A slot is a list of pairs.
Assuming their [1] position are sorted and a slot is
[
['changes', 'entity_name'],
['&', 'entity_name'],
['things', 'entity_name'],
['hot', 'playlist'],
['50', 'playlist'],
]
you can group the slot using each pair's second element
# itertools.groupby(slot, key=lambda x: x[1])
[
['entity_name', [
['changes', 'entity_name'],
['&', 'entity_name'],
['things', 'entity_name'],
],
['playlist', [
['hot', 'playlist'],
['50', 'playlist']
],
]
For each grouped pairs, join all the first elements using a space:
import itertools
def group_slots(slots):
# For each slot in the list of slots, group it
return [group_slot(slot) for slot in slots]
def group_slot(slot):
return [[key, ' '.join(pair[0] for pair in pairs)]

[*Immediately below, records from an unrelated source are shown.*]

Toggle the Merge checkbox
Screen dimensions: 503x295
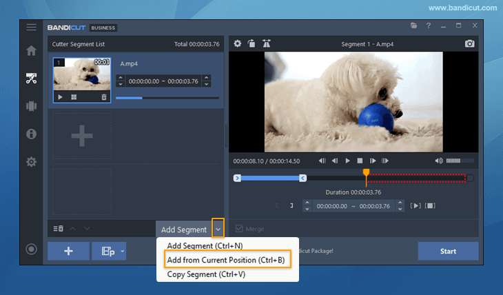pyautogui.click(x=240, y=229)
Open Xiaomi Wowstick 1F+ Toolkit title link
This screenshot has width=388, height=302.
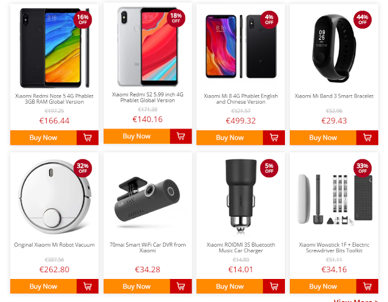[334, 247]
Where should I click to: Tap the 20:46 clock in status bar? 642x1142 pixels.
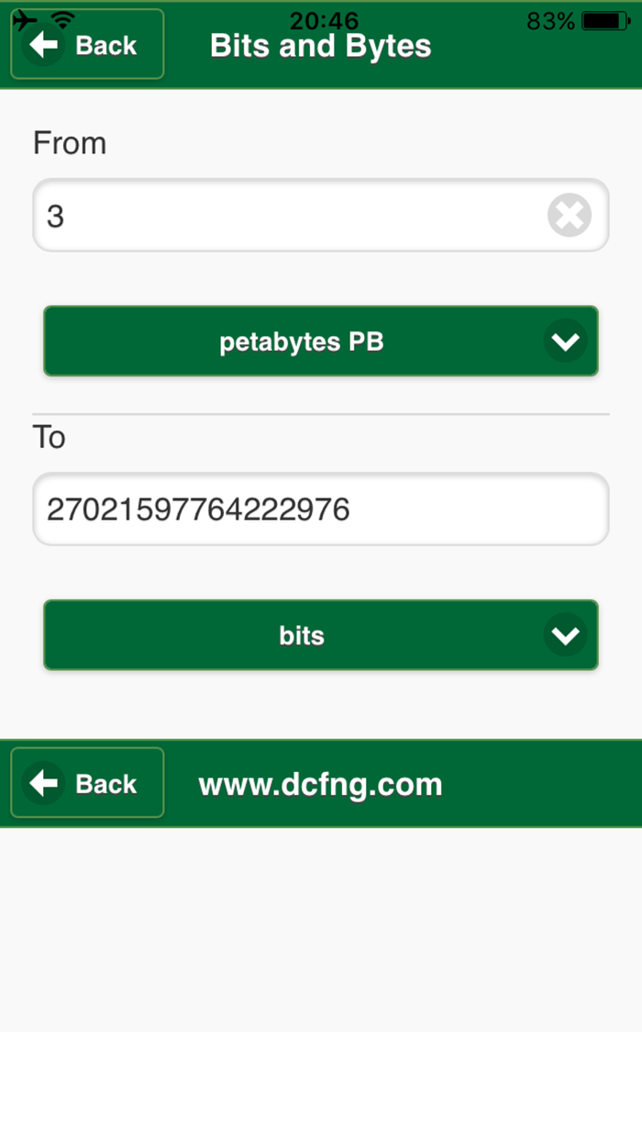click(x=324, y=19)
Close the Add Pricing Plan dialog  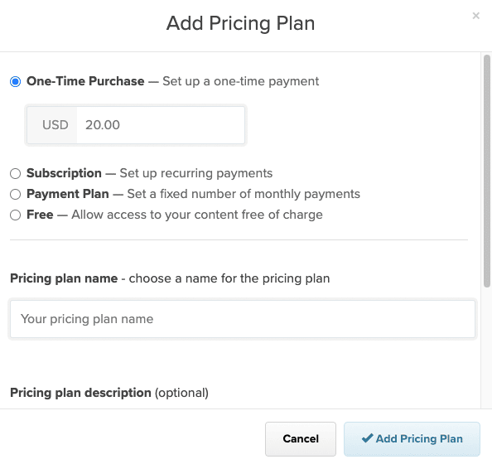click(475, 16)
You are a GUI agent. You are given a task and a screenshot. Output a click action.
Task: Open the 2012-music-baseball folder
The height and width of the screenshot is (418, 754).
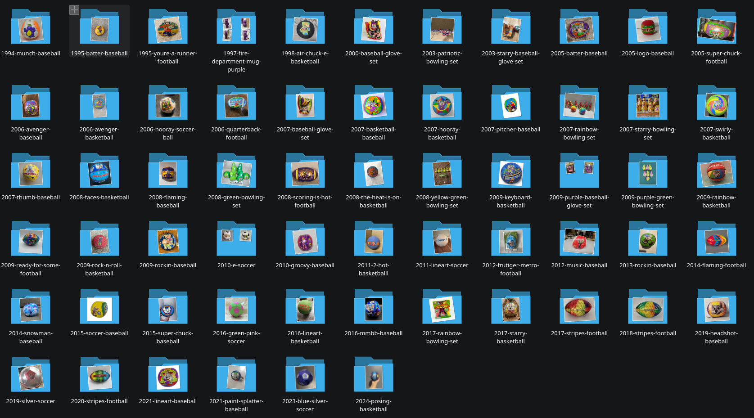(579, 241)
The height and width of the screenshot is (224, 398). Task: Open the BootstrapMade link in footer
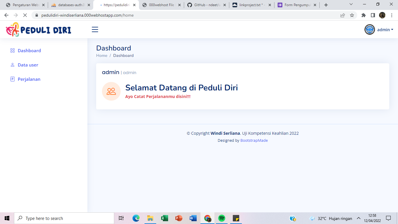[x=254, y=140]
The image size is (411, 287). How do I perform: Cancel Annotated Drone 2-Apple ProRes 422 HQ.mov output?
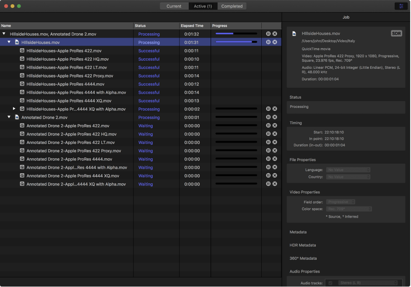pos(275,134)
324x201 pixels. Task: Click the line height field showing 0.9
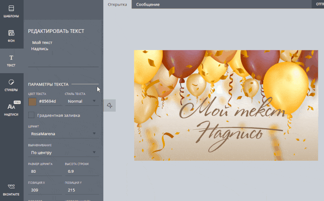82,171
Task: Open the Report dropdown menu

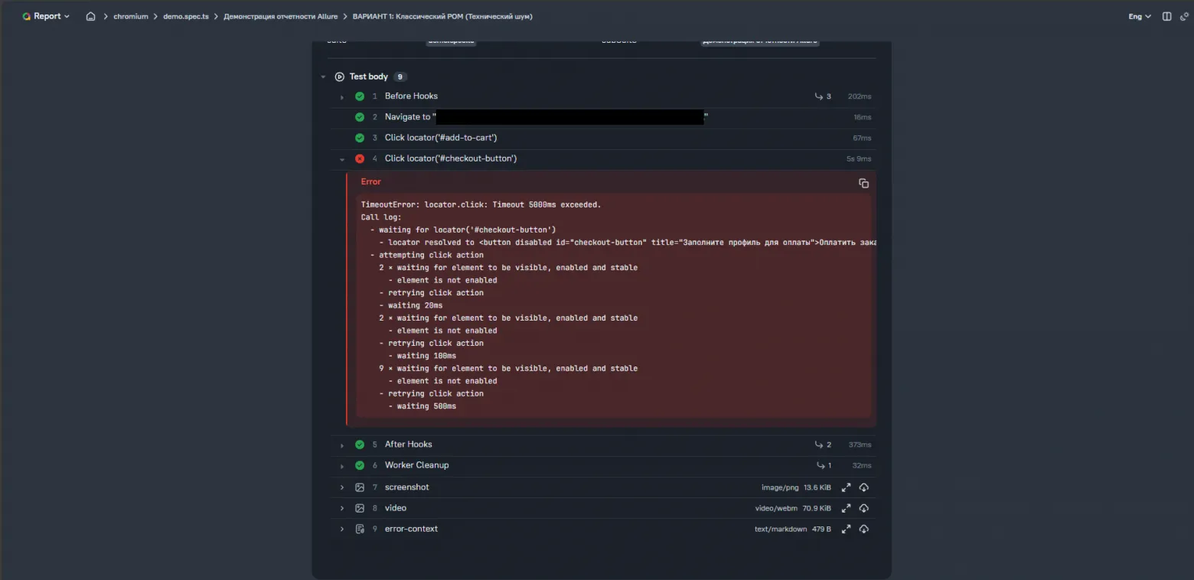Action: [x=46, y=15]
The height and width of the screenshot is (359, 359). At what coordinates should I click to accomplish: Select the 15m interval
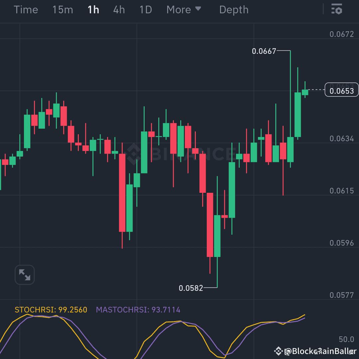click(x=62, y=10)
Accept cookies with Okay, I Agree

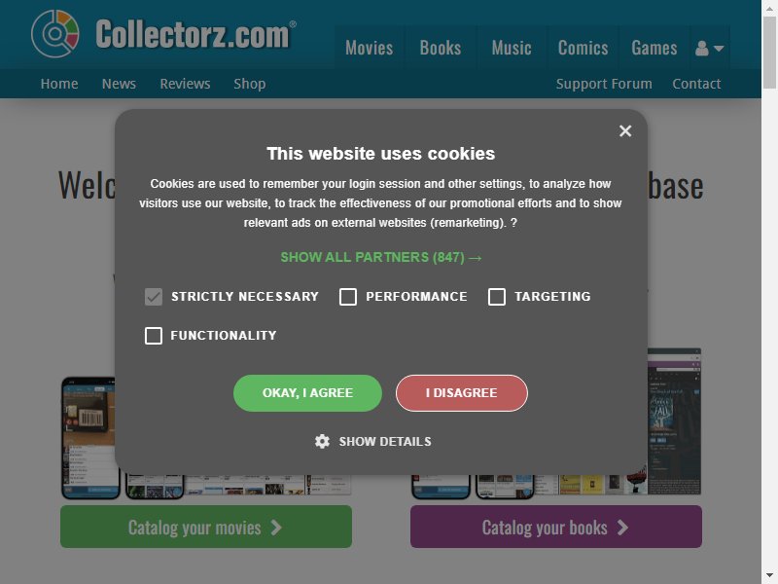(x=307, y=393)
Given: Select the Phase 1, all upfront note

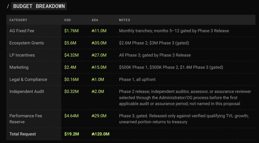Looking at the screenshot, I should (x=137, y=79).
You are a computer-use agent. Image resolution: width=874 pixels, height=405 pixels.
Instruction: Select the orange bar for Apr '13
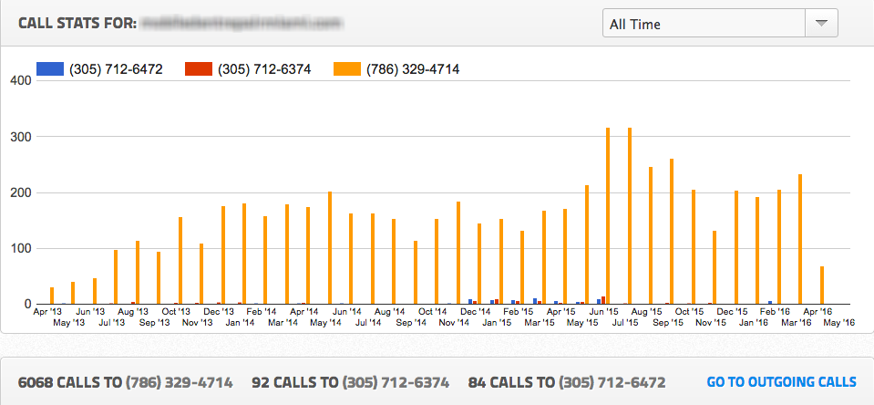(x=52, y=296)
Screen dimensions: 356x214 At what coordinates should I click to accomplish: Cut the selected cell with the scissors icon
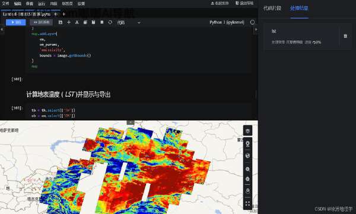click(77, 22)
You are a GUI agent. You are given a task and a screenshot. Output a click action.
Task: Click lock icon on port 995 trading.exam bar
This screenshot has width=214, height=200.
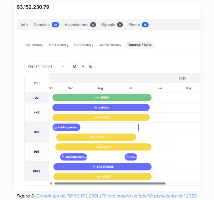(63, 157)
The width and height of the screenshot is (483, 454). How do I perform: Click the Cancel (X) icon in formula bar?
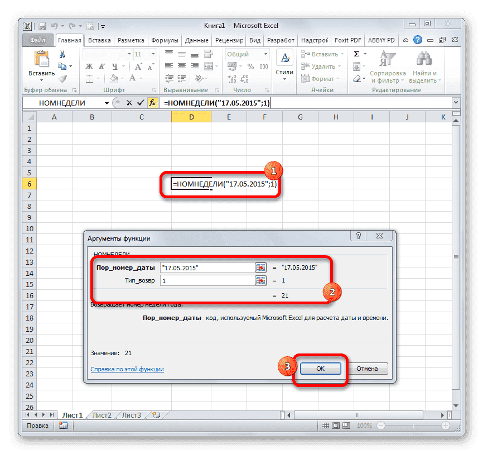[x=130, y=103]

for key, pairs in itertools.groupby(slot, key=lambda x: x[1])]
Then
slots = [
[
['changes', 'entity_name'],
['&', 'entity_name'],
['things', 'entity_name'],
['hot', 'playlist'],
['50', 'playlist'],
],
[
['Madchild', 'artist'],
['Electro', 'playlist'],
['Latino', 'playlist'],
],
[
['artist', 'music_item'],
['my', 'playlist_owner'],
["80'S", 'playlist'],
['PARTY', 'playlist'],
],
]
result = group_slots(slots)
print(result)
outputs
[
[
['entity_name', 'changes & things'],
['playlist', 'hot 50'],
],
[
['artist', 'Madchild'],
['playlist', 'Electro Latino'],
],
[
['music_item', 'artist'],
['playlist_owner', 'my'],
['playlist', "80'S PARTY"],
],
]